> **The task**
Repeat the entries below exactly, missing none.

Input data section start

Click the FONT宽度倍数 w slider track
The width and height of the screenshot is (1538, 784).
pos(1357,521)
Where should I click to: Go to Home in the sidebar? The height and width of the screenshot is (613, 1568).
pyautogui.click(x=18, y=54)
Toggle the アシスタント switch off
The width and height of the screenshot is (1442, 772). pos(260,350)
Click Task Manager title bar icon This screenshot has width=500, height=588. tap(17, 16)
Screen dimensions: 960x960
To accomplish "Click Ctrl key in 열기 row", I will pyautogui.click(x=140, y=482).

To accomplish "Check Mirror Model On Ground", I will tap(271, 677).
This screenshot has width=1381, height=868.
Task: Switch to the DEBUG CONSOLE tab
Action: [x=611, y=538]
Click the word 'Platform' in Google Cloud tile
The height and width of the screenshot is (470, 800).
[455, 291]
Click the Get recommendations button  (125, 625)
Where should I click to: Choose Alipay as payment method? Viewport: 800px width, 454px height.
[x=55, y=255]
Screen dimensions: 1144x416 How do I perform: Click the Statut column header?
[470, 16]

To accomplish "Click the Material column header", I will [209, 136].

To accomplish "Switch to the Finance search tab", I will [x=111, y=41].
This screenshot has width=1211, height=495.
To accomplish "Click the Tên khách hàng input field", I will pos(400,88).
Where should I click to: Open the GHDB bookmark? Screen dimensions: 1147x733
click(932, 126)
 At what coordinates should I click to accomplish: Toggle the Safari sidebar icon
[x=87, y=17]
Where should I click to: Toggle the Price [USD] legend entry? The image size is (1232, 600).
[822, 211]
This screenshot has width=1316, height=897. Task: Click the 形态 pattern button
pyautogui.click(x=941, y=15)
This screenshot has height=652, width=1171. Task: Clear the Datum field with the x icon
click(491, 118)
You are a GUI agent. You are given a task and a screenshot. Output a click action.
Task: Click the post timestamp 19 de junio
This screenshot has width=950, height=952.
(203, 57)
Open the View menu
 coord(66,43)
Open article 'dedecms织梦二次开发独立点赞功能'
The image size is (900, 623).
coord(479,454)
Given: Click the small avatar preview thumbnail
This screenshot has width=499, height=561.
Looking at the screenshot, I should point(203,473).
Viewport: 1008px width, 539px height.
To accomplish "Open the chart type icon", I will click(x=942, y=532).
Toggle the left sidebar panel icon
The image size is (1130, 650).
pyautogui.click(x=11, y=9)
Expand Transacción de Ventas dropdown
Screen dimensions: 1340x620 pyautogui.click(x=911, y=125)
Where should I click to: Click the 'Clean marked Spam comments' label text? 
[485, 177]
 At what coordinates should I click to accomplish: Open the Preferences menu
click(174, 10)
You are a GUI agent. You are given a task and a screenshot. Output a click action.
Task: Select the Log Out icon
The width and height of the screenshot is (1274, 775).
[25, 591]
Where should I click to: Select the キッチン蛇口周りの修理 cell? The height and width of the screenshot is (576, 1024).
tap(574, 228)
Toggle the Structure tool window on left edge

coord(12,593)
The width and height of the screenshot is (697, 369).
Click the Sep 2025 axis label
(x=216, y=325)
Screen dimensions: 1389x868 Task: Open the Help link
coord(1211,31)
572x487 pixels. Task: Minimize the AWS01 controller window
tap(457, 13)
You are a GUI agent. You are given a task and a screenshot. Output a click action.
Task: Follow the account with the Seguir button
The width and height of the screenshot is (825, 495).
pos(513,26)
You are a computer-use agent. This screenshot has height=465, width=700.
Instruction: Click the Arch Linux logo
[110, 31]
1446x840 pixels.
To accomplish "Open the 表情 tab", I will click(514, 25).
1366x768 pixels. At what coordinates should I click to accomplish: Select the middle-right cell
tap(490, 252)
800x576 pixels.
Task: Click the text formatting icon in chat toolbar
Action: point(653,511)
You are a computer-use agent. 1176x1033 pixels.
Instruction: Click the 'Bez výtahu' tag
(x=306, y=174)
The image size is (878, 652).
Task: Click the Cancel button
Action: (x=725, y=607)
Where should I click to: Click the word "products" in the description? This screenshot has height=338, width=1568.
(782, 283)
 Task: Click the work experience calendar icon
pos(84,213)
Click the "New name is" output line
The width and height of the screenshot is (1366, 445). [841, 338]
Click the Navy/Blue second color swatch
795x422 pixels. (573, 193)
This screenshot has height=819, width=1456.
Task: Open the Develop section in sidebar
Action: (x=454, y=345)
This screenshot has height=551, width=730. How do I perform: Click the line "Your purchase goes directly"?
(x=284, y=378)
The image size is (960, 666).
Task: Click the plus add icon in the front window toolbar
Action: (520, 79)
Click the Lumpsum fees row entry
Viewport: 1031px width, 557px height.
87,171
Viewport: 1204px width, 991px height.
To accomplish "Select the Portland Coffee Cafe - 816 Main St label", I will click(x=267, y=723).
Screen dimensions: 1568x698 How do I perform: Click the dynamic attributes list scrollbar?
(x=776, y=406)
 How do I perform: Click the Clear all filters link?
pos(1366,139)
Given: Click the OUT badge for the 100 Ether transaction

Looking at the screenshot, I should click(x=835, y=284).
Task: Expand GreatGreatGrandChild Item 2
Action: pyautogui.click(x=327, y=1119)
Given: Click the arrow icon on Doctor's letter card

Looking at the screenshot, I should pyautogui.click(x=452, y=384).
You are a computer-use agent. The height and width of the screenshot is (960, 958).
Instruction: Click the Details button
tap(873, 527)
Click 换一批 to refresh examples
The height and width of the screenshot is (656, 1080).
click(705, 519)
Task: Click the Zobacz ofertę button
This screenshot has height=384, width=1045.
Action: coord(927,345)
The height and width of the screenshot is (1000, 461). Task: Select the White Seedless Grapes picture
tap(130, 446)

Input data section end

> **Written solution**
Click the FONT宽度倍数 w slider track
The width and height of the screenshot is (1538, 784).
pos(1357,521)
Where should I click to: Go to Home in the sidebar? The height and width of the screenshot is (613, 1568).
pyautogui.click(x=18, y=54)
Toggle the アシスタント switch off
The width and height of the screenshot is (1442, 772). pos(260,350)
Click Task Manager title bar icon This screenshot has width=500, height=588. tap(17, 16)
Screen dimensions: 960x960
To accomplish "Click Ctrl key in 열기 row", I will pyautogui.click(x=140, y=482).

To accomplish "Check Mirror Model On Ground", I will tap(271, 677).
This screenshot has width=1381, height=868.
Task: Switch to the DEBUG CONSOLE tab
Action: [x=611, y=538]
Click the word 'Platform' in Google Cloud tile
The height and width of the screenshot is (470, 800).
[455, 291]
Click the Get recommendations button  (125, 625)
Where should I click to: Choose Alipay as payment method? Viewport: 800px width, 454px height.
[x=55, y=255]
Screen dimensions: 1144x416 How do I perform: Click the Statut column header?
[470, 16]

To accomplish "Click the Material column header", I will [209, 136].

To accomplish "Switch to the Finance search tab", I will [x=111, y=41].
This screenshot has width=1211, height=495.
To accomplish "Click the Tên khách hàng input field", I will pos(400,88).
Where should I click to: Open the GHDB bookmark? Screen dimensions: 1147x733
click(932, 126)
 At what coordinates should I click to accomplish: Toggle the Safari sidebar icon
[x=87, y=17]
Where should I click to: Toggle the Price [USD] legend entry? The image size is (1232, 600).
[822, 211]
This screenshot has width=1316, height=897. Task: Click the 形态 pattern button
pyautogui.click(x=941, y=15)
This screenshot has height=652, width=1171. Task: Clear the Datum field with the x icon
click(491, 118)
You are a GUI agent. You are given a task and a screenshot. Output a click action.
Task: Click the post timestamp 19 de junio
This screenshot has width=950, height=952.
(203, 57)
Open the View menu
 coord(66,43)
Open article 'dedecms织梦二次开发独立点赞功能'
The image size is (900, 623).
coord(479,454)
Given: Click the small avatar preview thumbnail
This screenshot has width=499, height=561.
Looking at the screenshot, I should point(203,473).
Viewport: 1008px width, 539px height.
To accomplish "Open the chart type icon", I will click(x=942, y=532).
Toggle the left sidebar panel icon
The image size is (1130, 650).
pyautogui.click(x=11, y=9)
Expand Transacción de Ventas dropdown
Screen dimensions: 1340x620 pyautogui.click(x=911, y=125)
Where should I click to: Click the 'Clean marked Spam comments' label text? 
[485, 177]
 At what coordinates should I click to accomplish: Open the Preferences menu
click(174, 10)
You are a GUI agent. You are given a task and a screenshot. Output a click action.
Task: Select the Log Out icon
The width and height of the screenshot is (1274, 775).
[25, 591]
Where should I click to: Select the キッチン蛇口周りの修理 cell? The height and width of the screenshot is (576, 1024).
tap(574, 228)
Toggle the Structure tool window on left edge

coord(12,593)
The width and height of the screenshot is (697, 369).
Click the Sep 2025 axis label
(x=216, y=325)
Screen dimensions: 1389x868 Task: Open the Help link
coord(1211,31)
572x487 pixels. Task: Minimize the AWS01 controller window
tap(457, 13)
You are a GUI agent. You are given a task and a screenshot. Output a click action.
Task: Follow the account with the Seguir button
The width and height of the screenshot is (825, 495).
pos(513,26)
You are a computer-use agent. This screenshot has height=465, width=700.
Instruction: Click the Arch Linux logo
[110, 31]
1446x840 pixels.
To accomplish "Open the 表情 tab", I will click(514, 25).
1366x768 pixels. At what coordinates should I click to accomplish: Select the middle-right cell
tap(490, 252)
800x576 pixels.
Task: Click the text formatting icon in chat toolbar
Action: point(653,511)
You are a computer-use agent. 1176x1033 pixels.
Instruction: Click the 'Bez výtahu' tag
(x=306, y=174)
The image size is (878, 652).
Task: Click the Cancel button
Action: (x=725, y=607)
Where should I click to: Click the word "products" in the description? This screenshot has height=338, width=1568.
(782, 283)
 Task: Click the work experience calendar icon
pos(84,213)
Click the "New name is" output line
The width and height of the screenshot is (1366, 445). [841, 338]
Click the Navy/Blue second color swatch
795x422 pixels. (573, 193)
This screenshot has height=819, width=1456.
Task: Open the Develop section in sidebar
Action: (x=454, y=345)
This screenshot has height=551, width=730. How do I perform: Click the line "Your purchase goes directly"?
(x=284, y=378)
The image size is (960, 666).
Task: Click the plus add icon in the front window toolbar
Action: (520, 79)
Click the Lumpsum fees row entry
Viewport: 1031px width, 557px height.
87,171
Viewport: 1204px width, 991px height.
To accomplish "Select the Portland Coffee Cafe - 816 Main St label", I will click(x=267, y=723).
Screen dimensions: 1568x698 How do I perform: Click the dynamic attributes list scrollbar?
(x=776, y=406)
 How do I perform: Click the Clear all filters link?
pos(1366,139)
Given: Click the OUT badge for the 100 Ether transaction

Looking at the screenshot, I should click(x=835, y=284).
Task: Expand GreatGreatGrandChild Item 2
Action: pyautogui.click(x=327, y=1119)
Given: Click the arrow icon on Doctor's letter card

Looking at the screenshot, I should pyautogui.click(x=452, y=384).
You are a computer-use agent. The height and width of the screenshot is (960, 958).
Instruction: Click the Details button
tap(873, 527)
Click 换一批 to refresh examples
The height and width of the screenshot is (656, 1080).
click(705, 519)
Task: Click the Zobacz ofertę button
This screenshot has height=384, width=1045.
Action: coord(927,345)
The height and width of the screenshot is (1000, 461). Task: Select the White Seedless Grapes picture
tap(130, 446)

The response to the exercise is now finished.